With 100 to 125 histories submitted each month, the project bears testament to the enduring interest by veterans, their families and the public to chronicle, share and keep forever the personal stories of soldiers since World War I.
Individual histories of military service are revealed in diaries, letters home, photos, artwork and spoken accounts such as the videotaped narrative by Rollins.
“One of the things that kept me going was getting engaged before I left,” Rollins said. “I had to have a finish line with hope waiting at the end of it. I did my 12 months in Vietnam.”
He and Varle Celestine Sewell were married on July 5, 1969. They are still married 54 years later.
The memories of his buddies who never made it home still haunt him.
“I think about it to this day and still wish they were here, and we could talk about what we went through together,” Rollins, a retired Maryland Corrections system officer, told Stars and Stripes. “I have reflected on that time, and it brings up all these feelings. I still deal with some anxiety and struggle from time to time. But I learned to develop ways to cope with it.”
Rollins’ recollections for the Veterans History Project have had a profound impact on his family members, including his two adult children and five grandchildren.
“Until he made the oral history, I had not connected his service to who he was as a teen who got a draft notice, or to my parents as a dating couple who sat down and processed it, or to what my grandmother must have felt watching her son leave the state of Maryland for the first time,” daughter Tonya Dorsey said. “My dad has the opportunity today to watch his grandson play football at the same high school he attended because of the decisions he made at 21.”
The Veterans History Project also welcomes Gold Star families — spouses and other immediate family members of those who died in service. They offer the histories of armed service members whose lives were taken as the result of their military service.
All submissions are considered personal accounts that tell a larger story but are not meant to be an official record of the federal government or U.S. military. The veterans as a group represent a valuable resource for researchers studying the U.S. military and conflicts.

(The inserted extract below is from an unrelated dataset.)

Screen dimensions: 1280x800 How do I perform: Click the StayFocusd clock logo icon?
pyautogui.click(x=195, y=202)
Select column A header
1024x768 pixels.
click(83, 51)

For Rollins, the project presented an opportunity to share his insights. Rollins said in the video that the unrecognized sacrifices of American troops still trouble him.
“I made it back. But 55,000 others did not,” he said. “But the country wasn’t celebrating Vietnam veterans. No one acknowledged you. “
Travis Bickford is another veteran who contributed the story of his war experience. An Iraq War veteran who served in the Army from 1999 to 2006, Bickford submitted his personal history to the collection in 2016.
Today Bickford heads program coordination and communications at the Veterans History Project. He said the project fascinated him for the opportunity it offered for veterans to share their stories, in their own words.
Technology advances are making it easier for veterans and their families to interact with the website, he noted.
Each of the digitized histories has a web page with the veteran’s name, military service, conflict and where the veteran served. Highlights from the Veterans History Project are shared on social media, reaching a larger audience with links to the stories online.
“Digitization has changed the landscape of collection preservation and access,” Bickford said. “For participants, there’s more access to digital recording devices than ever before. Smartphones and tablets have lowered the barrier to user participation, as have remotely conducted interviews enabled through video conference software.”
Bickford said he understands firsthand the project’s value to veterans, enabling them to have greater control over war narratives, even as conflicts and missions are dissected in the media.
“Our goal isn’t to get every living veteran’s firsthand remembrance into our collections,” Bickford said. “But we want every veteran to know it’s an option and that they have the opportunity to contribute.”